(Unsplash/Priscilla Du Preez)
You've probably heard the stories of how many industries today's young people have inadvertently killed, and I'm sad to say that we young adults also have borne the brunt of similar stories in religious circles as well. However, Back-Pocket God: Religion and Spirituality in the Lives of Emerging Adults, provides a more complex, honest and hopeful view that resists tired narratives of generational warfare. This study, the final wave of a nearly 20-year, four-part study called the National Study of Youth and Religion, surveys young people through their emerging adult years. The work of Melinda Lindquist Denton at University of Texas at San Antonio and Richard Flory at the University of Southern California, it offers a refreshing view of the so-called "millennial" spiritual mindset.
That's a term — millennial — that the authors reject. Citing the methodological difficulty of " 'generational' analysis," they instead focus their work on the influence of a "life stage" on a person's beliefs, practices and use of or need for religion. In this case, the study's subjects fall into a new sociological category of "emerging adult," an age group of young people between 18 and 29 years old whose lives are categorized by a phase of curiosity, uncertainty, increasing independence, a marginal sense of adulthood and possibility. People in this age range are "emerging" adults because traditional markers of adulthood like marriage, childbearing or career stability have seen longer delays due to market and sociological shifts in recent decades. Caught in between adolescence and traditional understandings of "adulthood," these individuals experience a unique sense of identity and meaning that affects their religious lives as well.

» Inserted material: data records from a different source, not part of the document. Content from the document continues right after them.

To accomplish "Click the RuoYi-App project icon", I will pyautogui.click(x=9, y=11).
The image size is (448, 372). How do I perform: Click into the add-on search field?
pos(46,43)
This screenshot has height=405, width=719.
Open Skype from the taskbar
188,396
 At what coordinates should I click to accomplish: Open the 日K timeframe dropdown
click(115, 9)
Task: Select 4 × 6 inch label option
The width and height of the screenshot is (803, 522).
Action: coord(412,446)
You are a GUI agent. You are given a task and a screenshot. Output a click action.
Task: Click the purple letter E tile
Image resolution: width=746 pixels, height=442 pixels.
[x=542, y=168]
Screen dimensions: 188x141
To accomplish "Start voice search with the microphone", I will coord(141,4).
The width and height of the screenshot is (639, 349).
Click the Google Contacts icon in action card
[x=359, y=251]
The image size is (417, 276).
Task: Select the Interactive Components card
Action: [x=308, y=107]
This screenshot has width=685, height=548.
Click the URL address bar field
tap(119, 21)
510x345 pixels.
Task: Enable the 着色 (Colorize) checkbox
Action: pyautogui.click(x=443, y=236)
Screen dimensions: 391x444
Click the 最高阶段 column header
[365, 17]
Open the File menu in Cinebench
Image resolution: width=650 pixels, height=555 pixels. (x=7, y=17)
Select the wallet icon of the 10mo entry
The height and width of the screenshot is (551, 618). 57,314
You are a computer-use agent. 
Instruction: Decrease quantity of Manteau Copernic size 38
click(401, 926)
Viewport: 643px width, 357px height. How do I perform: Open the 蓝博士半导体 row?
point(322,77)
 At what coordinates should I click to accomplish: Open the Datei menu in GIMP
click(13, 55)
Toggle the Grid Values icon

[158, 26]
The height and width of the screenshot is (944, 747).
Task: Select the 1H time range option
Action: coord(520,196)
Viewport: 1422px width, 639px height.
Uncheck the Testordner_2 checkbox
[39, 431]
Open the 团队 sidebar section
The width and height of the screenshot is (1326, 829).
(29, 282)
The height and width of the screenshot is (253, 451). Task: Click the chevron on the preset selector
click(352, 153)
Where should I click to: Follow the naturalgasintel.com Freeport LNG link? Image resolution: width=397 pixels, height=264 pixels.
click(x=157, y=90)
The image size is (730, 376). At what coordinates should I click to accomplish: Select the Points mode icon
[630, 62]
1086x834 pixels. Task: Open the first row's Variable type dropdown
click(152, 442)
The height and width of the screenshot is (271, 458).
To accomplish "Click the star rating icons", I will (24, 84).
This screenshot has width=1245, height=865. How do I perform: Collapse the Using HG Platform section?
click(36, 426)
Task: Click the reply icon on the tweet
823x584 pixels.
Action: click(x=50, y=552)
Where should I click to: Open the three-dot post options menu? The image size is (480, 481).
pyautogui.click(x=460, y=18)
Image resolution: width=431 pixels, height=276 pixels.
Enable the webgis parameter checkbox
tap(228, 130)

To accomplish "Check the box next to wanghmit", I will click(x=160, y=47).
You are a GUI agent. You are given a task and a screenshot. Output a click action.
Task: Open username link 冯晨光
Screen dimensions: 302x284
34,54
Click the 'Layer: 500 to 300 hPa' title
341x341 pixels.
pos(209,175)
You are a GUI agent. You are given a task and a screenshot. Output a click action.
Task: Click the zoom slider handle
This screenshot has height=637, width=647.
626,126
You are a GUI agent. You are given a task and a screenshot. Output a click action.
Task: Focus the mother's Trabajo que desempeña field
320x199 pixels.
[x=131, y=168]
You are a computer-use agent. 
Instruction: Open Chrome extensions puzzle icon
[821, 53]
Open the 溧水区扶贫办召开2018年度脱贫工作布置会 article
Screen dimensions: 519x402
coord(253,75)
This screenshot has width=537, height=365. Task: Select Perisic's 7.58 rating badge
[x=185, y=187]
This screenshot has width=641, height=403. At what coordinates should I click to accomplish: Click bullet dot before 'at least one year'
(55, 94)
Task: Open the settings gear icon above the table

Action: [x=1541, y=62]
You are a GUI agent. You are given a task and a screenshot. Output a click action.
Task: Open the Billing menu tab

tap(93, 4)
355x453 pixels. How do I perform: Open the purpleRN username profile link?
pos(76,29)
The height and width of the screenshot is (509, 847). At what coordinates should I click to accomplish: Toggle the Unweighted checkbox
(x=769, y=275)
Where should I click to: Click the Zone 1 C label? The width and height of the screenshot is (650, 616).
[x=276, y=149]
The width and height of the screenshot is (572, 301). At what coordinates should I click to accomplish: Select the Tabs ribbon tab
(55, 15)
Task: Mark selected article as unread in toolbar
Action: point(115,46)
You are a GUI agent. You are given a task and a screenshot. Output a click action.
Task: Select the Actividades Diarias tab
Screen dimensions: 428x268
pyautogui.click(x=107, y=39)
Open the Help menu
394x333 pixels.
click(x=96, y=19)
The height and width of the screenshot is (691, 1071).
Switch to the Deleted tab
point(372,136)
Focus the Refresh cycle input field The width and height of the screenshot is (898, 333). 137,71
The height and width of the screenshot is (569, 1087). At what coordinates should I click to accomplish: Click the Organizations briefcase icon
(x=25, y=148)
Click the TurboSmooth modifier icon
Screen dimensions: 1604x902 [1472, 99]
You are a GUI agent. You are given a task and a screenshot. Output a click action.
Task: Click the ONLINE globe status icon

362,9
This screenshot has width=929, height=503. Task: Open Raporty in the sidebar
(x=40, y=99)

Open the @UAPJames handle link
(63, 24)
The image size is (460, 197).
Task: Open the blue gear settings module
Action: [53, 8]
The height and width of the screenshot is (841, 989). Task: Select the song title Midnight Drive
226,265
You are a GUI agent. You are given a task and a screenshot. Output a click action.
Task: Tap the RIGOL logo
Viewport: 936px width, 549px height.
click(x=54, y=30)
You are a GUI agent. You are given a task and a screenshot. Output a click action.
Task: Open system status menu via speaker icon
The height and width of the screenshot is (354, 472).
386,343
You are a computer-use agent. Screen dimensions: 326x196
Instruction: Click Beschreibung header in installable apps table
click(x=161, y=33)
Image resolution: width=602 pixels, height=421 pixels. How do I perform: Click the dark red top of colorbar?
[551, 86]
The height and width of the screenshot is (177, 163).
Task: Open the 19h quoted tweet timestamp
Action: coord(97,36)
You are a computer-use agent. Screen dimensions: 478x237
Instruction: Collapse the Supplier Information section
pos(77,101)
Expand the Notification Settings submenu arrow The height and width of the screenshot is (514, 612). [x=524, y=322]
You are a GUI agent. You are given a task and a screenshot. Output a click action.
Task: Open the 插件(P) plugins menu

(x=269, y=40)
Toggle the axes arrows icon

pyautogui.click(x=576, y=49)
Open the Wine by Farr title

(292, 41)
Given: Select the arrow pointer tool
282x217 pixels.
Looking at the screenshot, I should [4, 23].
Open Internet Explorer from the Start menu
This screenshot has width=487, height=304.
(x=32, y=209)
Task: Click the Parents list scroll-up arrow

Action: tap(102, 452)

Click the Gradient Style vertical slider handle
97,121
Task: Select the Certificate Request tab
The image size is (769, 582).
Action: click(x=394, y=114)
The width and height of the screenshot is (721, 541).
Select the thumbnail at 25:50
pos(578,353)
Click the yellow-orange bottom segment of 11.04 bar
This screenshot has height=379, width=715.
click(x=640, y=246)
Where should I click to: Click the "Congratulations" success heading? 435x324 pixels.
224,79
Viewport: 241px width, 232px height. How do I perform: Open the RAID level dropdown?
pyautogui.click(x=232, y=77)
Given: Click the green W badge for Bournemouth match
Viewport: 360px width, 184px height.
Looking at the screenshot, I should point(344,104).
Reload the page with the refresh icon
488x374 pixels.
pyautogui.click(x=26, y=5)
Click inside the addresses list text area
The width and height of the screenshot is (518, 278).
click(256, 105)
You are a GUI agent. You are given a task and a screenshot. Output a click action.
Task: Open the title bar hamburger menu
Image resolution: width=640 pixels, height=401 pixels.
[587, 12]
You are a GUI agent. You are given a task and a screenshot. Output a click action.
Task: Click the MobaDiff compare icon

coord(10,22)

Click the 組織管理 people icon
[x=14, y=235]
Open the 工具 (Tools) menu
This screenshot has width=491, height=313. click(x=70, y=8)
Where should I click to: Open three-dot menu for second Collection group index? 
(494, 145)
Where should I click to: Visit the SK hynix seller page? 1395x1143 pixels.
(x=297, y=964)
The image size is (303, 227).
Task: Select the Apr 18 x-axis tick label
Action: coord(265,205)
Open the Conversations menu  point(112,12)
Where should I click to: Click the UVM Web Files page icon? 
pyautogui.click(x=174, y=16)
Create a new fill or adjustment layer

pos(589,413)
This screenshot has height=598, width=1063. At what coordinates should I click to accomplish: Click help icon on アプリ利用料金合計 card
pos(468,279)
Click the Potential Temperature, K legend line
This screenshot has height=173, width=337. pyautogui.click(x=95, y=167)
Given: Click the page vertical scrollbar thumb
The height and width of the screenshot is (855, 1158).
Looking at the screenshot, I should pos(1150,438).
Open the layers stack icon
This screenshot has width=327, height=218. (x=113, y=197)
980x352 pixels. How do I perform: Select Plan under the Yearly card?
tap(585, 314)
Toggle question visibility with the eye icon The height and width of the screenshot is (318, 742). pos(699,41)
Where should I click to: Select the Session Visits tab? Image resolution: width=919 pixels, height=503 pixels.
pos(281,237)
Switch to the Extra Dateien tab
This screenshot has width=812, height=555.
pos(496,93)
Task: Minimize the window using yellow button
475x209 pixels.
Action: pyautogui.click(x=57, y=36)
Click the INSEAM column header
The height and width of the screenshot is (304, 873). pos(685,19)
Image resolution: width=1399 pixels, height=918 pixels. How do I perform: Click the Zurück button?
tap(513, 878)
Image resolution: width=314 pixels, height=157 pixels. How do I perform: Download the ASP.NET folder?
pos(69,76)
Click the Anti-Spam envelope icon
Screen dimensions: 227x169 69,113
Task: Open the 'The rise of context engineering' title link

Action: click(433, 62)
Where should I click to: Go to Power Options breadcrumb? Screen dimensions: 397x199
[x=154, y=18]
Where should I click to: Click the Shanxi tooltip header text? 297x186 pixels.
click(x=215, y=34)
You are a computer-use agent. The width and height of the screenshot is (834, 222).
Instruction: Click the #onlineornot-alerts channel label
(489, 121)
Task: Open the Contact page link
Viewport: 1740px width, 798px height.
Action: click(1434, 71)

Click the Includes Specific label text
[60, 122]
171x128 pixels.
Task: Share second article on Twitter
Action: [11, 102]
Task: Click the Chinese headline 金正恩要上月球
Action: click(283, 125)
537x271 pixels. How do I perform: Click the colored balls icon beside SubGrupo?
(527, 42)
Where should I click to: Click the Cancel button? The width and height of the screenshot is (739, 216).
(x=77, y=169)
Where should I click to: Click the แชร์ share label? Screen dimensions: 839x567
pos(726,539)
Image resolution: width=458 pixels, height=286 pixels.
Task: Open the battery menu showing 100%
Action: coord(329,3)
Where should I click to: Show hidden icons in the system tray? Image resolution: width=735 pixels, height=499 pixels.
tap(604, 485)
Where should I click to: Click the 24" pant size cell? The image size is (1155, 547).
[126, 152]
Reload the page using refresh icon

The authors summed up the "cultural spirituality" of today's emerging adults, across all identities, as one defined by individualism, a mostly-universal heaven, a moral sense that is found mostly through instinct and a "live and let live" mentality. Seventy-four percent of respondents (down from 78% in wave three and 84% in wave one) believe in God as a being that is personal but distant from the respondents' everyday lives.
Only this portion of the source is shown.